For Alan Hutton, a former Spurs full-back who knows the demands of the club and the stadium, letting Van de Ven go would be a grave mistake.

“That’s one guy that I think they have to keep, in my opinion,” Hutton told GOAL. “If they want to build and be stronger for next season, he's your captain in waiting because I think [Cristian] Romero will probably be off. So they need to keep these kind of guys to build around.”

That line says plenty about where Tottenham stand. Van de Ven is not just a good centre-half. In Hutton’s eyes, he is the cornerstone of any serious rebuild.

The temptation to cash in will be real. Premier League money talks, and Spurs have been here before. But Hutton warned of the cost of short-term thinking.

“If you did cash in on him and he goes to another Premier League team or whatever, you have to replace that guy and that's not going to be easy,” he said. “So it's a difficult situation because these guys want to play at the highest level possible and it's going to probably take a number of windows, I feel, for Spurs to get back to that sort of level, but they have to keep the likes of Van de Ven if they want to do that.”

That is the tension at Tottenham in a sentence: ambitious players versus a project that will not be fixed in one summer.

The Liverpool links only sharpen that edge. Anfield, Champions League nights, a team built to challenge at the top end of the table – it is the kind of move that tests a player’s resolve and a club’s conviction.

“He'd be an outstanding signing,” Hutton admitted. “I really like him as a player. Strength, his running power, his speed, some of the goals that we've seen him score – I know it doesn't happen every week, but it's quite incredible.

“He's good with the ball, technically good. He literally ticks all the boxes. He should be playing with a Champions League team, in my opinion.
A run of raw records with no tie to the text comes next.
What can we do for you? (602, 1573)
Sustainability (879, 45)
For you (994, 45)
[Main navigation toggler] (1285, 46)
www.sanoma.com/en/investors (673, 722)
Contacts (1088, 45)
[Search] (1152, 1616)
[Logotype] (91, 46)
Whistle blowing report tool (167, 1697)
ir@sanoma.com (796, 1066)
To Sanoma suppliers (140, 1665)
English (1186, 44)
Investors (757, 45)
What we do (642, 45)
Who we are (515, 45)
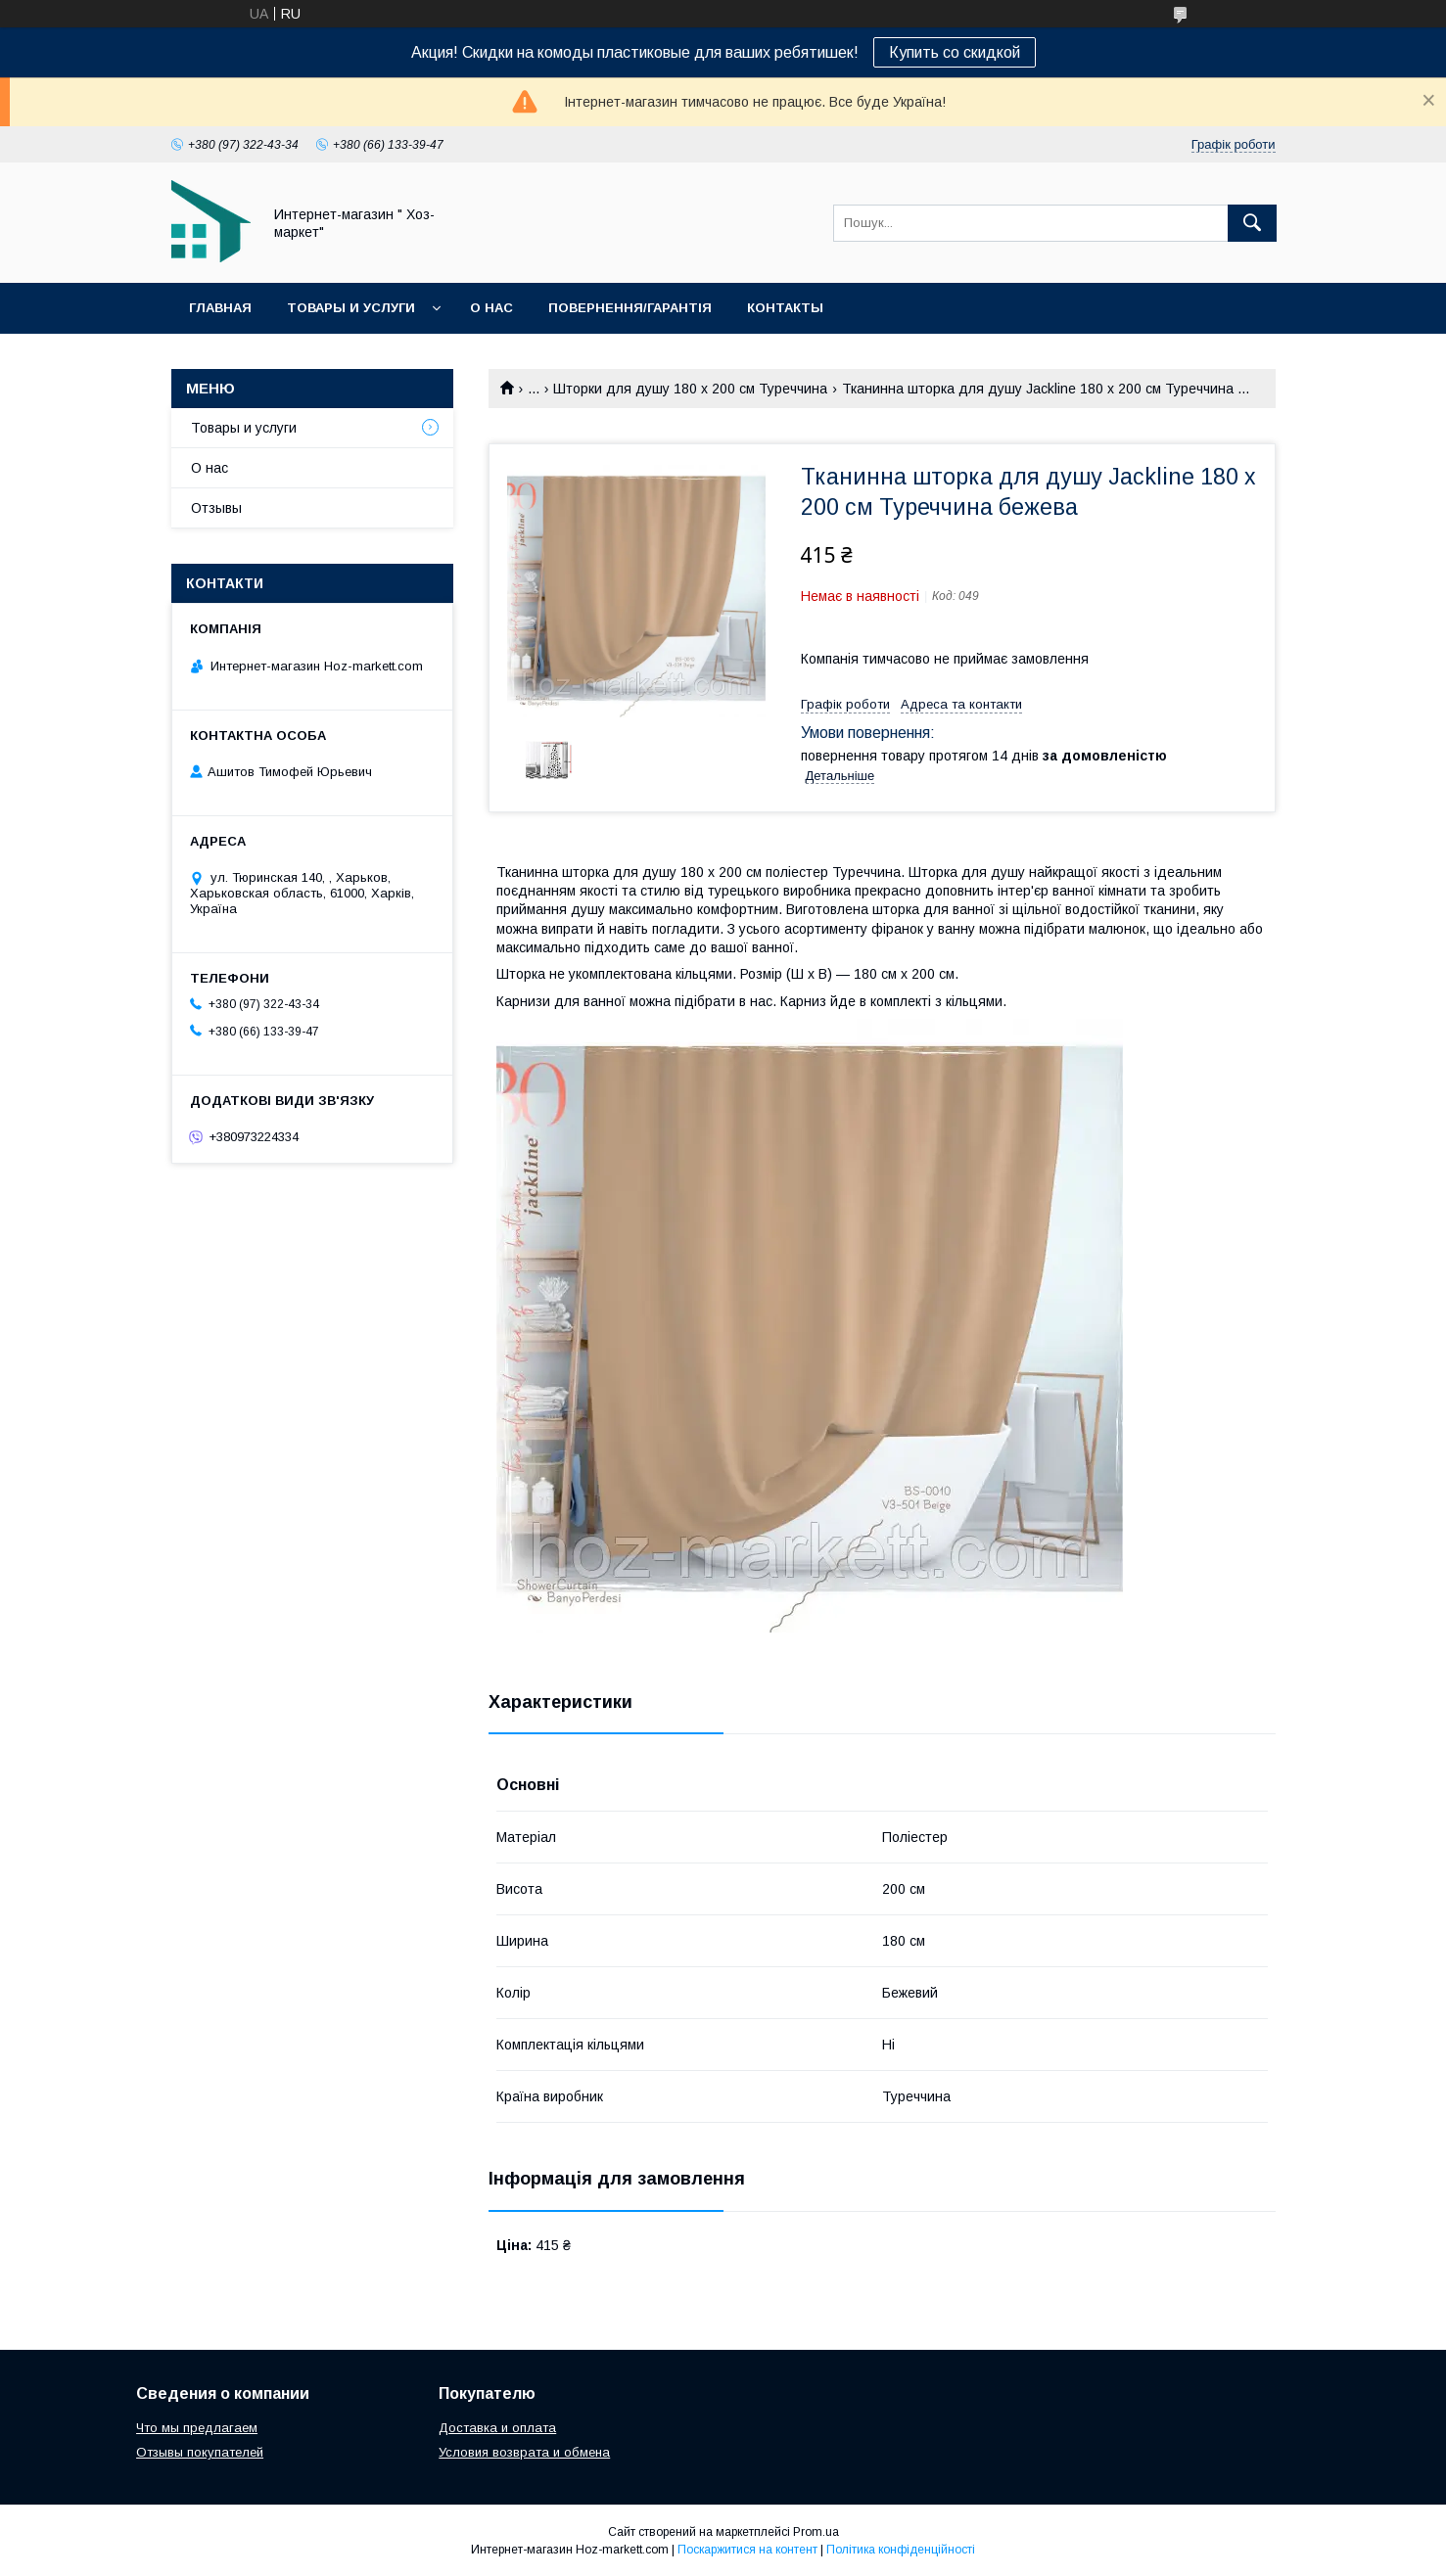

So I think that's the number one priority, to try and keep hold of him.”

That is the crux of Spurs’ summer. Keep your best, or accept your place in the food chain.

Because the wider question now hangs over the club’s identity: are Tottenham still part of the Premier League’s so-called “Big Six”, or has that label become an exercise in nostalgia?

Hutton does not sugarcoat his answer.

“I don't think so, if I'm totally honest,” he said. “I think you have to show that mentality of a squad that can go and compete regularly at the top end of the table and they've not done that. It's quite as simple as that.”

The stadium is elite. The training ground is elite. The commercial operation hums. On the balance sheet, Spurs still look every inch a heavyweight.

“Probably if you look at the finances and money that's coming into the club, you'd say the business side of it has been run really well,” Hutton continued. “But unfortunately that's not gone onto the pitch for them and they've really struggled. So at this moment in time, I don't see them as a ‘Big Six’ team.”

That verdict will sting in N17, but it reflects the table rather than the balance sheet.

So the summer ahead becomes more than just another window. It is a test of whether Tottenham can match the scale of their stadium with the stature of their squad, whether they can convince players like Van de Ven that the climb back to the elite is worth the wait – and worth staying for.